Food

Bountiful Bivalves

Giant clams get their close-up

By Amy Kepferle · Wednesday, February 1, 2012

In his taste-fueled travels around the globe, Bizarre Foods television host and chef Andrew Zimmern has eaten everything from camel hump sausage to pit viper ice cream, rooster comb, jellied moose nose, stuffed porcupine, cane rat and donkey salami. And last summer, after beginning a countrywide exploration of America’s most unusual foods, he added raw geoduck from Bow’s Taylor Shellfish Farm to his list of edible accomplishments.

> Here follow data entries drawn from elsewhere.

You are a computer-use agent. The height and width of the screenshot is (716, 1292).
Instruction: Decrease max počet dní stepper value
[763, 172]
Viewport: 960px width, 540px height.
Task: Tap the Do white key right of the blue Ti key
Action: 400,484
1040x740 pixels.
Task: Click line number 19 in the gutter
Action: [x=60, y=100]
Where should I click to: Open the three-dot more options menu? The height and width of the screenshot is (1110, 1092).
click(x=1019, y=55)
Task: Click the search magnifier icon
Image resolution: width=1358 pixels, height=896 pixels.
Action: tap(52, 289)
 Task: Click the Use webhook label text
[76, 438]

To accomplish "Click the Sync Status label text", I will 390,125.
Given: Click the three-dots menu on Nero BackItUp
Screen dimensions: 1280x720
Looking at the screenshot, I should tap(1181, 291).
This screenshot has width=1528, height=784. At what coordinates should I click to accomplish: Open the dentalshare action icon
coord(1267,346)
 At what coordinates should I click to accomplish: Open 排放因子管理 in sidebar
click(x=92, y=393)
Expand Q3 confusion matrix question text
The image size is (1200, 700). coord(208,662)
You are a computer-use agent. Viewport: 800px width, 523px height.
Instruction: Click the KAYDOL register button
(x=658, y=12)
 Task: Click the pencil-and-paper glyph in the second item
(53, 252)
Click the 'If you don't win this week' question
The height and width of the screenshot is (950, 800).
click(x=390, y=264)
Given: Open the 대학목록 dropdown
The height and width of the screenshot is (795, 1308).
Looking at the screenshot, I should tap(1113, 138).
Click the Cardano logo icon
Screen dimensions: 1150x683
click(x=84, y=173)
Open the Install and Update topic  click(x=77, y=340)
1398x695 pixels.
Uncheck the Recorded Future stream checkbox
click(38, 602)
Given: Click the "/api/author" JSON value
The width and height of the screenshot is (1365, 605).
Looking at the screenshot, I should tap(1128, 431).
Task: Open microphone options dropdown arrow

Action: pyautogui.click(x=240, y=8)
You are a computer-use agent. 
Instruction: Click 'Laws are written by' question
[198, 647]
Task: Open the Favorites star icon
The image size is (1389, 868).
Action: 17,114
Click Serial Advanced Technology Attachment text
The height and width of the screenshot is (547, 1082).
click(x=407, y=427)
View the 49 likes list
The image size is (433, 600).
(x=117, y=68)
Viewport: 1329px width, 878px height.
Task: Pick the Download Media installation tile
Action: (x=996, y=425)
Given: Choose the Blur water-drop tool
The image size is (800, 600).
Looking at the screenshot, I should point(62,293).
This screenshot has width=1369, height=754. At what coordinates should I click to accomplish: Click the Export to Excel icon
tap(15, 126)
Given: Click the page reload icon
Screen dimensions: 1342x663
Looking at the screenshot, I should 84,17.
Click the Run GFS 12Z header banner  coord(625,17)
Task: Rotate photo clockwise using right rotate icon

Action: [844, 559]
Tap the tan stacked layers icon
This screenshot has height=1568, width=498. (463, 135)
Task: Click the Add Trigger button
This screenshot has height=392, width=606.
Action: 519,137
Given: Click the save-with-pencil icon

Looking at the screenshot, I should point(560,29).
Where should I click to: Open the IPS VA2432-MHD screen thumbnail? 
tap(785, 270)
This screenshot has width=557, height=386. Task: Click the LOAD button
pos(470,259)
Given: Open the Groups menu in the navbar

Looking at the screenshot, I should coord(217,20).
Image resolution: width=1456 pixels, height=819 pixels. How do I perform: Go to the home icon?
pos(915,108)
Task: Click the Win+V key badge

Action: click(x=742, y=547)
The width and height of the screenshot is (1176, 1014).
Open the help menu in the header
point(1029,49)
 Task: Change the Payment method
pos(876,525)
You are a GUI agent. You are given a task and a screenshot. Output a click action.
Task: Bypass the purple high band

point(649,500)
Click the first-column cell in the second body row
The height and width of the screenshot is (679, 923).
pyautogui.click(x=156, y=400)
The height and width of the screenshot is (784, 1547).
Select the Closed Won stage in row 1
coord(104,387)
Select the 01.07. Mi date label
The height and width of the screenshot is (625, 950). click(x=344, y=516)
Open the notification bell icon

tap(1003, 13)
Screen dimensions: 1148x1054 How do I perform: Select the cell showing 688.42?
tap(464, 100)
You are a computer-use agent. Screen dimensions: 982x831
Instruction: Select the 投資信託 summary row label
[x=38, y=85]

Bill Dewey, a shellfish farmer and biologist who’s also the director of public policy and communications at Taylor, says Zimmern and his team spent a day in late July filming various aspects of geoduck farming in southern Puget Sound. He’s not sure what will be included on the episode that will air Feb. 6 on the Travel Channel, but says Zimmern was privy to the steps involved in raising and harvesting the enormous clams—from getting seed from the nursery to stomping nursery tubes, planting baby geoduck, harvesting and, naturally, eating them.

Dewey reports Zimmern was fascinated by the growing process, and says they had a great dialogue about the uniqueness of the clams themselves—most notably that the bivalves are capable of reaching great sizes and ages (the largest on record weighed in at a whopping 16 pounds, and they can live more than 150 years in the wild).

During the course of the day, Dewey says they also ate the saltwater samplers on the beach in the form of sashimi. After setting up a propane burner and boiling water to clean a couple of the geoducks, they sliced them thin and offered up soy and wasabi for dipping purposes. 

“He told me that geoduck was one of his top five favorite foods,” Dewey says. “I took that as a pretty significant compliment from someone who has eaten as many different foods as he has.”

While geoducks were the ones getting the on-camera close-ups last summer, Dewey wants people to know that the Taylor family—who have been farming shellfish in Southern Puget Sound since 1890—has expanded the company to be the largest producer of farmed shellfish in the United States. In addition to the half million pounds of geoducks they produce each year, they grow multiple species of oysters (about 35 million total), 1.5 million pounds of mussels and approximately four million pounds of Manila clams.

“The Taylors work very hard at leading by example and setting trends for the industry,” Dewey says. “The company/family is committed to environmental public policy advocacy and has a long-term vision of prosperity for their family, their employees and for the communities where they live and work. It is a pleasure and an honor to work for them.”

[RECIPE]

Xinh’s Geoduck Ceviche
—From the Taylor Shellfish Farm website

Ingredients

1 pound geoduck neck meat, thinly sliced
2 medium-sized limes
1 stalk of celery, thinly sliced
1 small carrot, julienned
1 medium cucumber, thin-sliced lengthwise (skin on)
¼ cup chopped onion
2 tbsp sesame seeds
1 clove of garlic, minced
2 red chili peppers, chopped
1 tbsp fish sauce
1 tbsp brown sugar
1/3 cup peanuts

Let geoduck meat and juice of one medium lime marinate for 30 minutes. In a large bowl, combine celery, carrot, cucumber, onion and sesame seeds. In a small bowl, combine the juice of one lime, garlic, pepper, fish sauce and brown sugar. Combine ingredients from both bowls with two springs of mint chiffonade and geoduck meat. Serve on a plate garnished with mint and peanuts.